Dari pembahasan di atas, sekiranya menjadi perhatian dan pertimbangan bagi guru ketika ingin memilih dan menggunakan media dalam pembelajaran. Karakteristik media yang mana dianggap tepat untuk mencapai tujuan pengajaran itulah media yang harus dipakai atau digunakan. (Djamarah, 2015: 104)

e. Kriteria Pemilihan Media Pembelajaran

Media merupakan salah satu sarana untuk meningkatkan kegiatan proses belajar mengajar. Karena beraneka ragamnya media tersebut, maka masing-masing media mempunyai karakteristik yang berbeda-beda.

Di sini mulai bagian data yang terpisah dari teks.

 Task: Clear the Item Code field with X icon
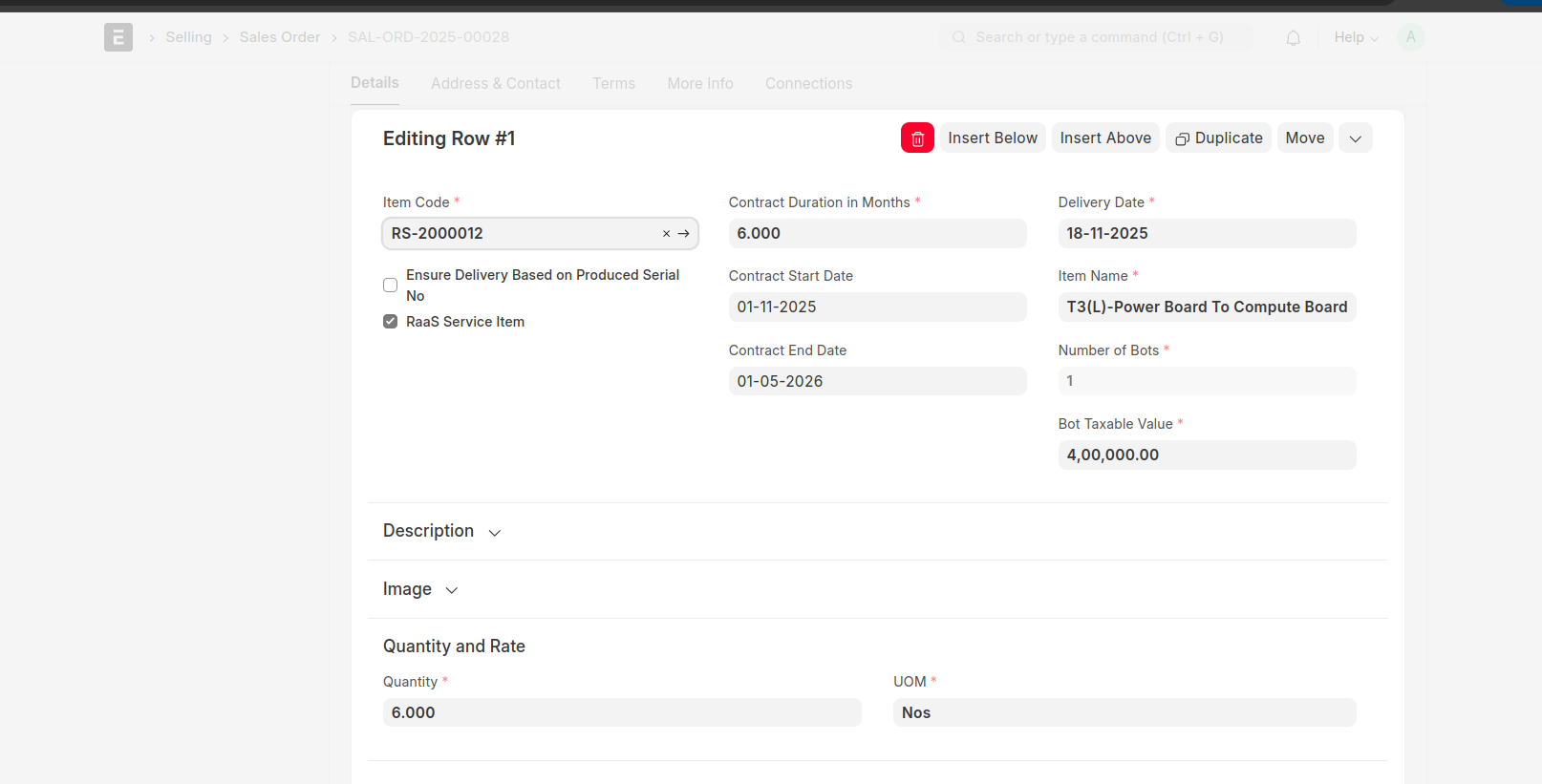tap(666, 234)
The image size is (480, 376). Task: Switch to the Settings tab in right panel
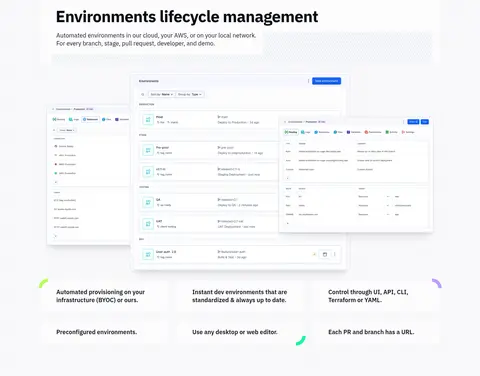point(408,132)
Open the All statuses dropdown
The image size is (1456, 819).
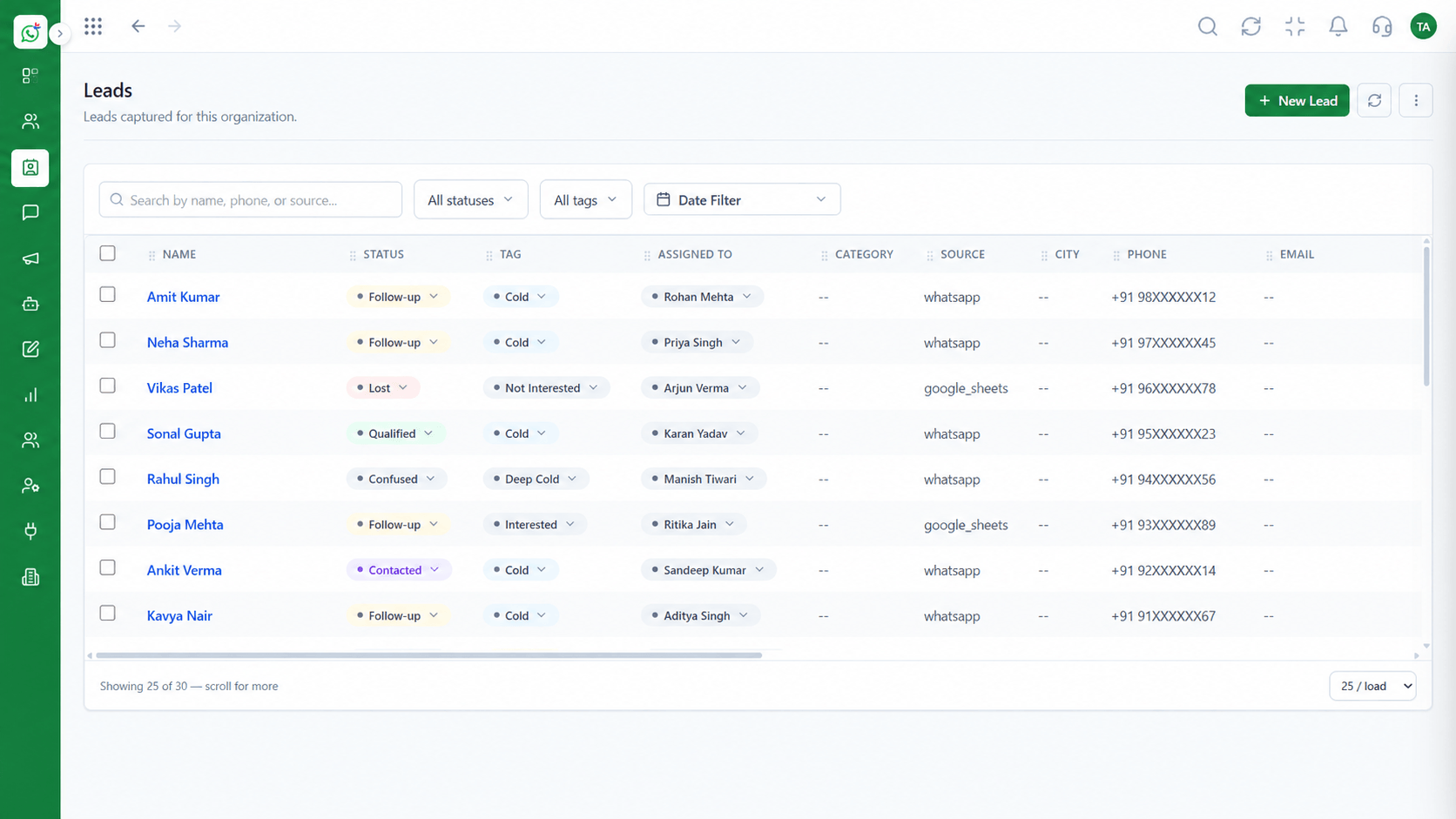point(471,200)
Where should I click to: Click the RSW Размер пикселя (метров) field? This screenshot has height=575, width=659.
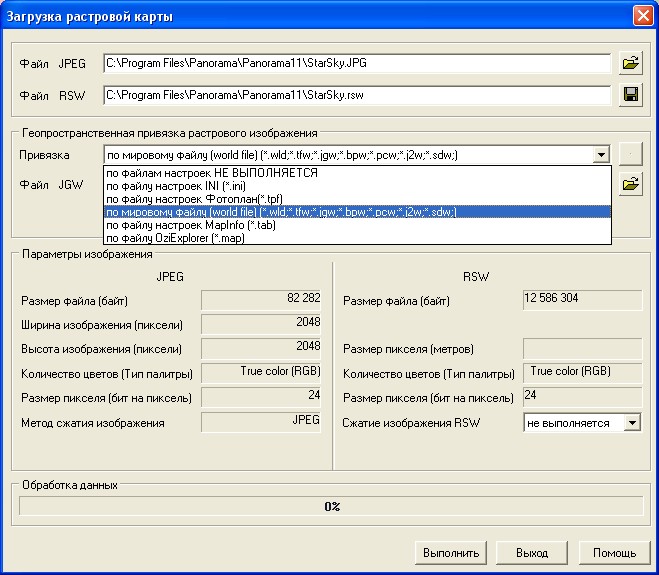click(582, 348)
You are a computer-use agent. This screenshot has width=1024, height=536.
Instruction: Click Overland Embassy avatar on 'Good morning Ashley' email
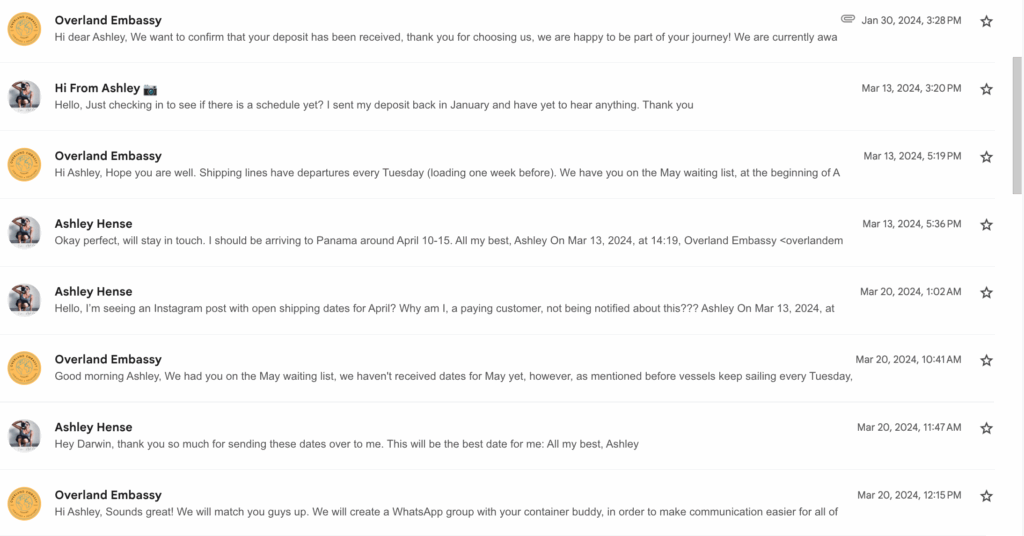(24, 368)
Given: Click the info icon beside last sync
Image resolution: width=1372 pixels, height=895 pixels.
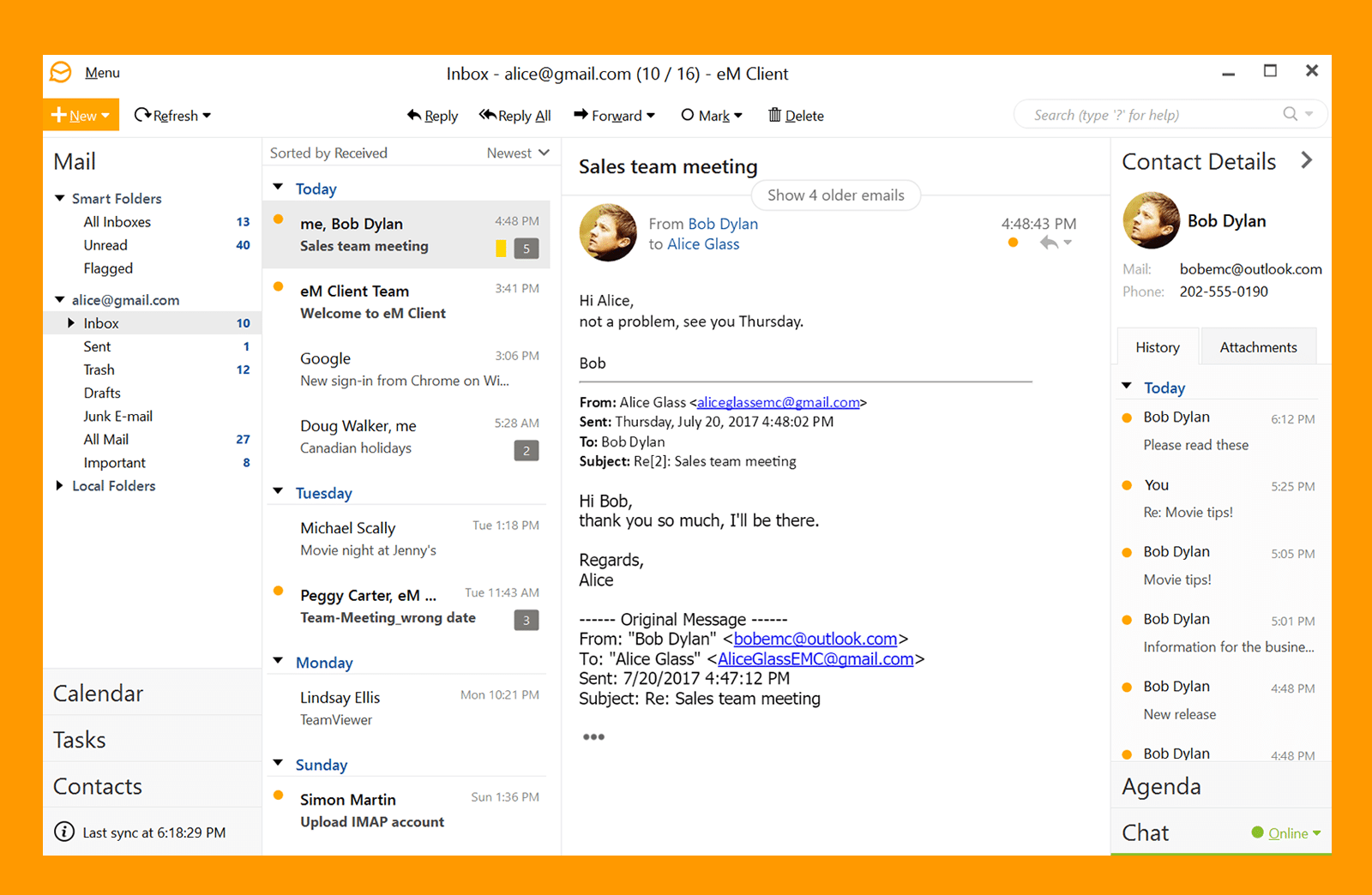Looking at the screenshot, I should point(64,832).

Untuk itu perlu pemilihannya dengan cermat dan tepat agar dapat digunakan secara tepat guna (Arsyad, 2019: 15). Dasar pertimbangan untuk memilih media sangatlah sederhana, yaitu dapat memenuhi kebutuhan atau mencapai tujuan yang diinginkan atau tidak.

Ada empat kriteria pemilihan yang perlu diperhatikan sebagaimana yang di kemukakan oleh Dick dan Carey (Arsyad, 2019: 125-126) adalah sebagai berikut:

1) Ketersediaan sumber setempat, artinya bila media yang bersangkutan tidak terdapat pada sumber-sumber yang ada maka harus dibeli atau dibuat sendiri.

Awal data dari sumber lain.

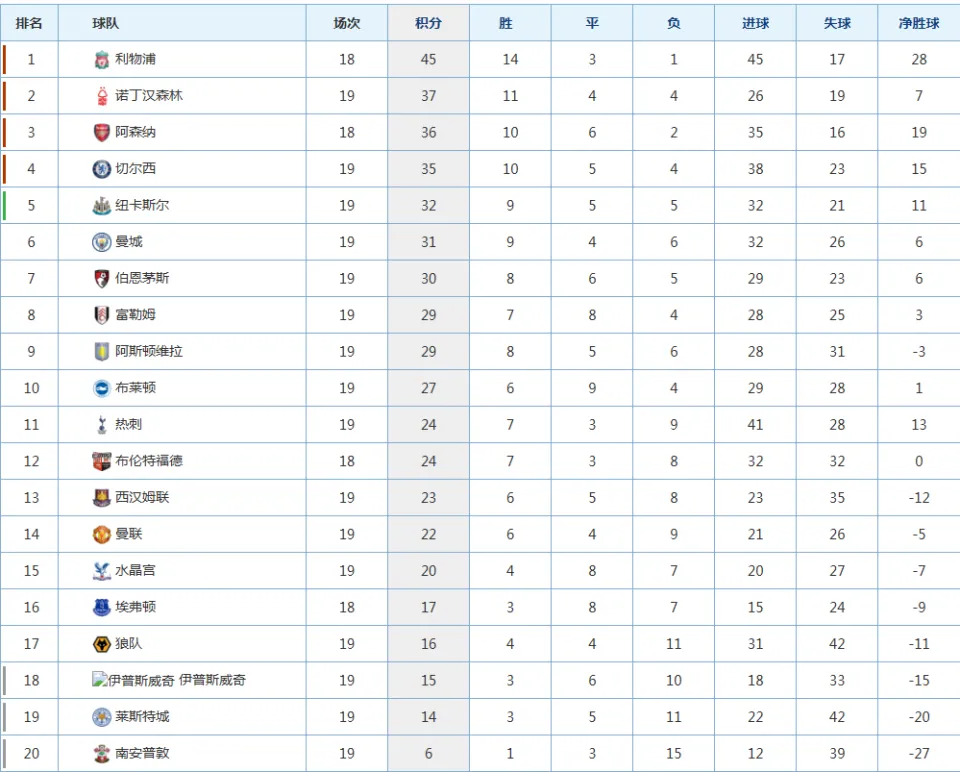Sort by the 积分 column header
Viewport: 960px width, 772px height.
point(429,23)
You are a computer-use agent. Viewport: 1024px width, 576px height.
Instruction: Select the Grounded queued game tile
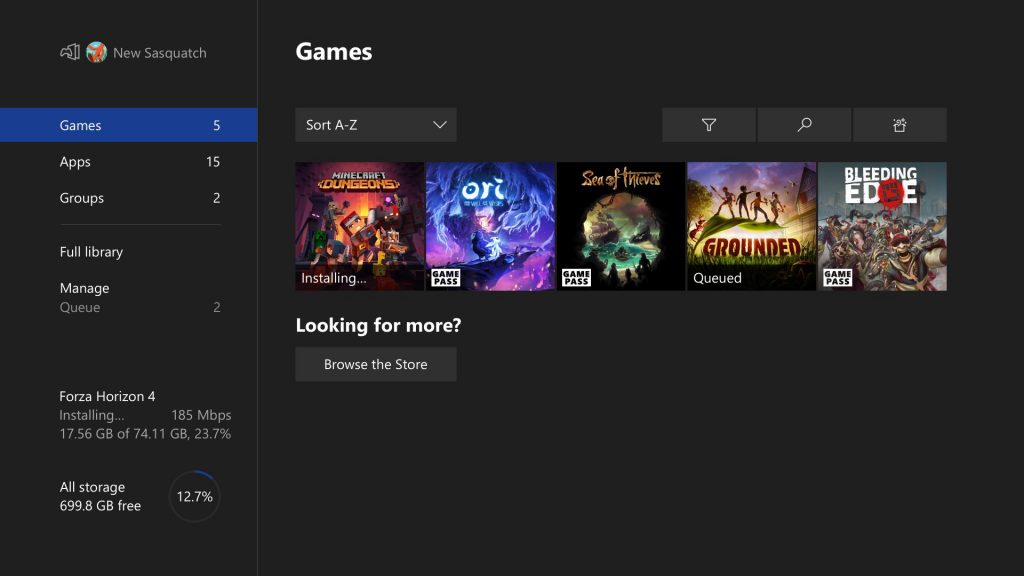(x=751, y=226)
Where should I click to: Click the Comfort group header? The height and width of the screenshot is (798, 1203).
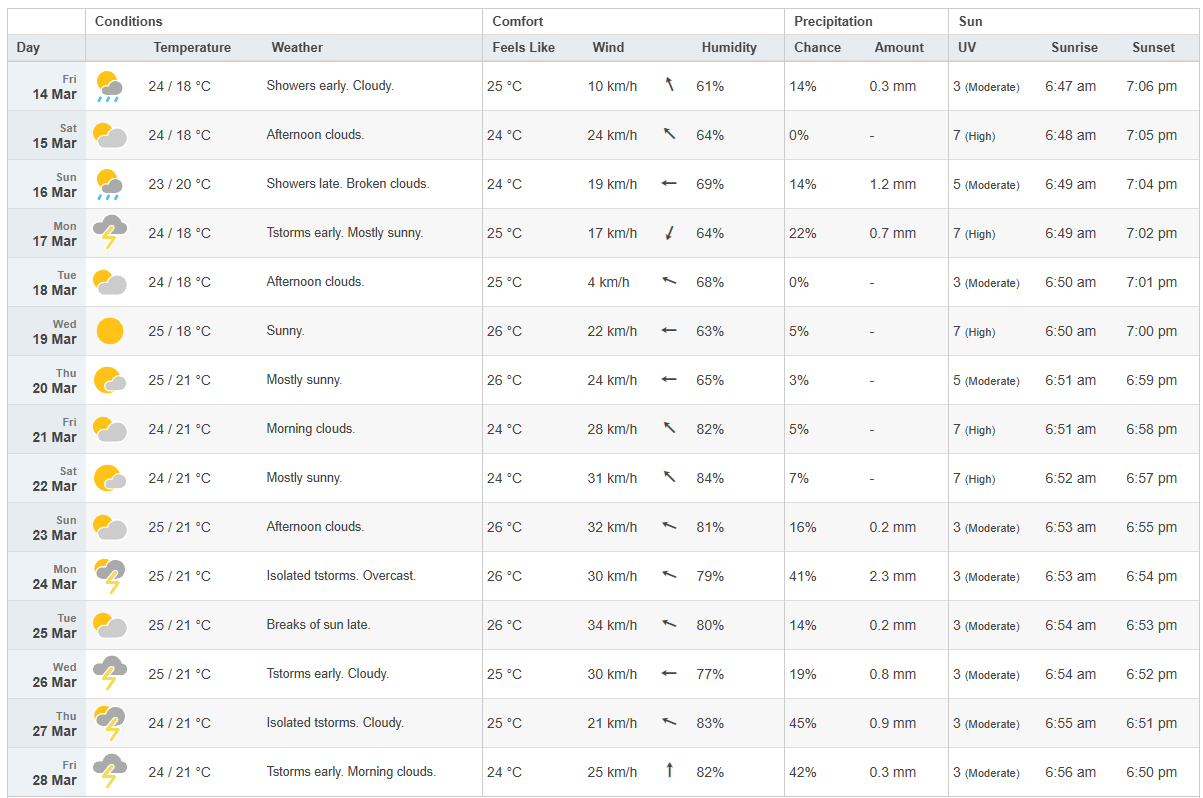tap(518, 21)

2) Apakah untuk membeli sendiri atau diproduksi sendiri telah tersedia dana, tenaga, dan fasilitasnya.

3) Faktor yang menyangkut keluwesan, kepraktisan, dan ketahanan media yang digunakan untuk jangka waktu yang lama.

4) Efektivitas dan efisiensi biaya dalam jangka waktu yang cukup panjang, sekalipun nampaknya mahal namun lebih murah dibanding media lainnya yang hanya dapat digunakan sekali pakai.

Berdasarkan pengertian diatas dapat disimpulkan bahwa dalam proses belajar mengajar sangat diperlukan untuk meningkatkan kegiatan pembelajaran. Dalam memilih media pembelajaran hendaknya disesuaikan dengan materi pembelajaran dan hendaknya seorang guru bisa memilih media dengan tepat dan cermat.